Allan (right) in the hotel swimming pool as captured by the hotel’s closed circuit television (CCTV) cameras.

Post-mortem
The family was, however, never convinced by the conclusions of the post-mortem and the search for answers continues months after Allan’s death.
“A person who is drowning puts up a fight, but Allan’s arms were relaxed. There was no sign of any sort of struggle whatsoever. Besides, a person who drowns takes in water, but Allan’s body did not have any water in it,” Nakabuye argues.

Lwanga concurs with Nakabuye. 
“A stomach of a person who has drowned swells because the person takes in water as he or she drowns. Even if the body stays in the water for a few hours, the body has to have water in it,” Lwanga explains.
The state of Allan’s body at the time of his interment on August 10, 2019, also casts serious doubts about the “official cause of death”. 
His body was not swollen and it had not started emitting a foul smell as would have been expected of a person whose death was attributed to drowning.

Kalule was also told that his son had drowned at the deep end of the swimming pool, but that too has not convinced him.
“Allan was six feet and four inches tall. We measured the deep end of the pool and we found that it was only eight feet and two inches. How could a person that tall have drowned there without anyone noticing in a swimming pool full of people?” Kalule wonders.

Negligence?
Shortly after Allan’s death, the State Minister for Primary Education, Ms Rosemary Seninde, blamed most of the accidents that resulted into students’ deaths in swimming pools on negligence on the part of the schools.
The Kalules agree with her. They insist their son’s death could only have been due to either foul play or professional negligence, or even both. 

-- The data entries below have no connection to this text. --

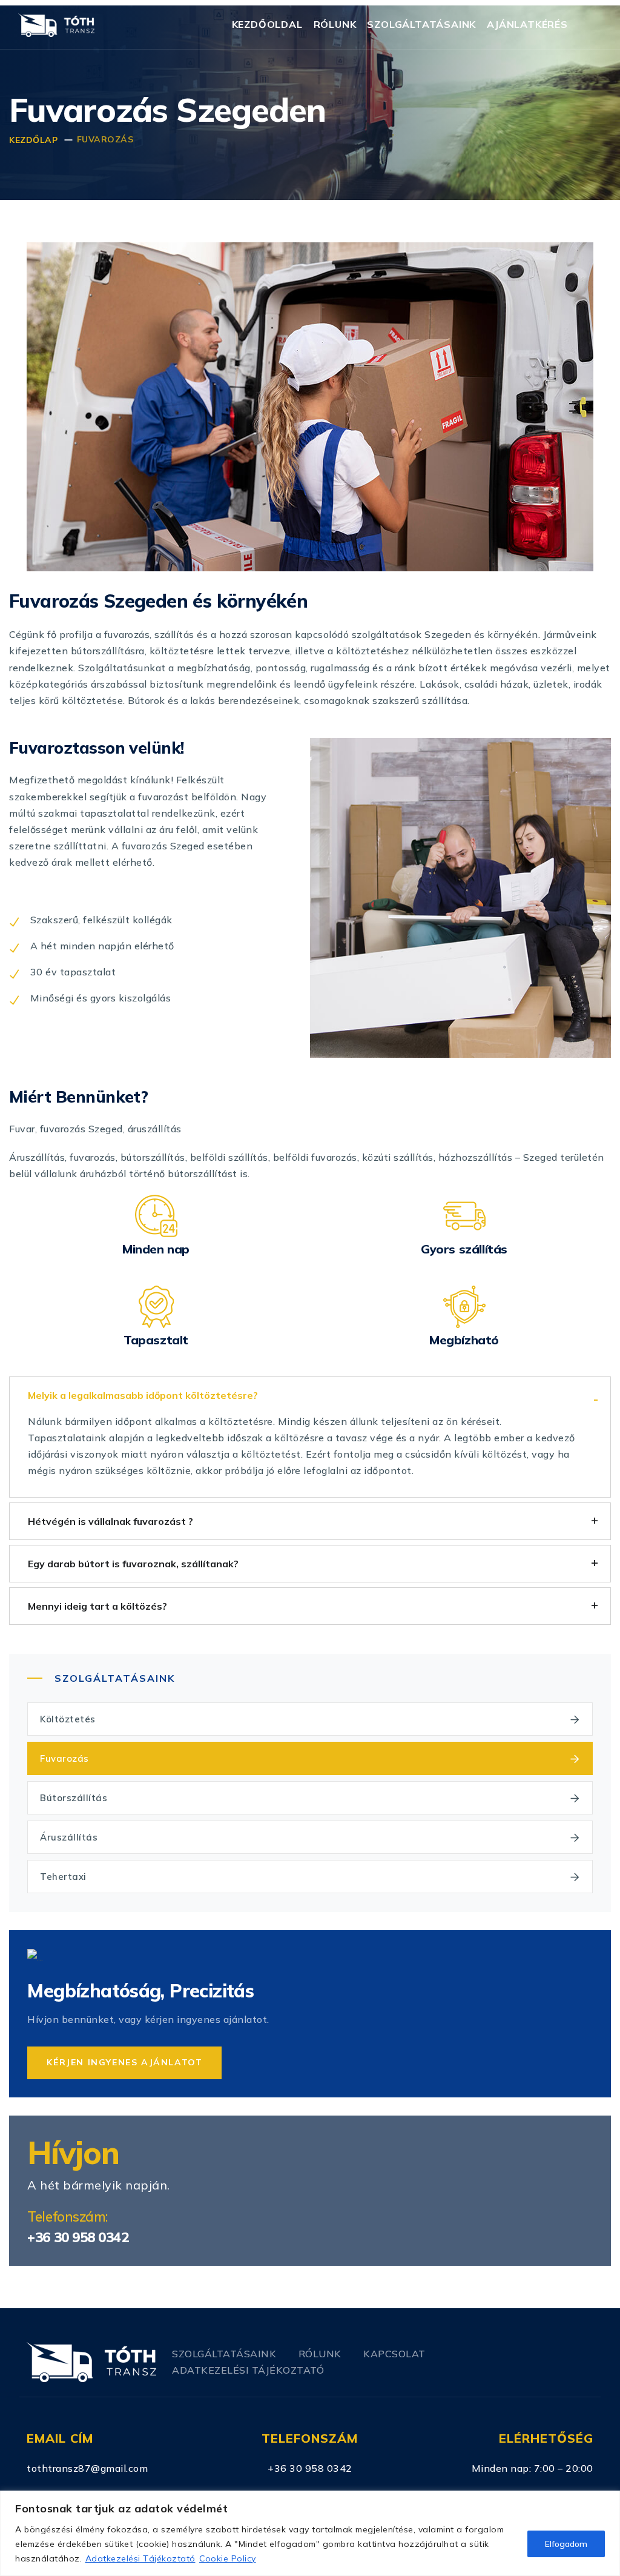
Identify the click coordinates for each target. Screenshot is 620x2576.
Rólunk (335, 24)
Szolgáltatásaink (421, 24)
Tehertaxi (63, 1876)
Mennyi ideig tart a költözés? (97, 1606)
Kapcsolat (394, 2354)
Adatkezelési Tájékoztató (140, 2558)
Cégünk (26, 634)
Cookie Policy (227, 2558)
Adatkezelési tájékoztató (248, 2370)
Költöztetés (68, 1719)
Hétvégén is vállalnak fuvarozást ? (110, 1521)
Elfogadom (566, 2543)
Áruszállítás (68, 1837)
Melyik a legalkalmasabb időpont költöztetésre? (143, 1395)
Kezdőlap (33, 139)
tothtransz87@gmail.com (87, 2468)
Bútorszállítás (73, 1798)
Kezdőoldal (267, 24)
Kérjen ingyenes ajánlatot (124, 2062)
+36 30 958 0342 (77, 2237)
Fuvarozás (64, 1758)
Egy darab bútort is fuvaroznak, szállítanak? (133, 1564)
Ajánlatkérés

But the school director, Vincent Matovu, declined to discuss the matter, referring it to the chairperson of the school’s Board of Directors, Moses Ssenyonjo. Ssenyonjo argues that Seninde’s conclusions does not apply to his school. He argues that the police’s investigations had absolved the school.

Betty Namulondo Kalule and Charles Kalule

“The police is more technical. The police in Kasese and in Kampala got involved (in the investigations) and their findings were what we can base on to make comments,” Mr Ssenyonjo said.


DPP’s take
The police had in the immediate aftermath of the death arrested the pool attendant, Gerald Baluku, for questioning but the family is not satisfied with the way the police went about the investigations.
The school’s entourage left Kasese shortly after Allan’s body was discovered. There was no attempt by the police to question or record statements from them.

It was not until August 13, 2019 when Allan’s father petitioned the office of the Inspector General of Police (IGP), accusing the police of “having no interest at all in investigating” his son’s death that the Force swung into action, but that too was lethargic. It was not until August 26 that the Rwenzori East regional CIID officer Daniel Mugisa wrote summoning 11 teachers and 10 students for questioning.

Dissatisfied with the pace at which the investigation was moving, the Kalules lodged another complaint, which saw the case file moved from Kasese to the CIID headquarters in Kampala, but the investigations still did not assume a measure of urgency.

For example, whereas a request for the hotel to avail the police with CCTV footage of the events of August 7 and 8 was filed in September 2019, it was not until February 2020 that investigators obtained that footage.
As a result, Byansi advised in his November 27, 2020 letter against bringing charges against two teachers, Stanley Muyanja and Muhumuza, who has earlier been questioned in relation to the death.

“…The facts on record have not sufficiently established any ingredients of criminal offence against any specific individuals. The investigations may not have totally eliminated all the possible suspicions or all the conspiracy theories…but suspicion, however strong it may be, cannot form a basis of a successful prosecution,” Byansi wrote.

Byansi’s letter has effectively put rest to prospects of any prosecutions, but the family does not think so.
“We are fighting to be heard. We need answers,” Ms Nakabuye says. 
From the foregoing, it is clear that the search for answers and justice is still on.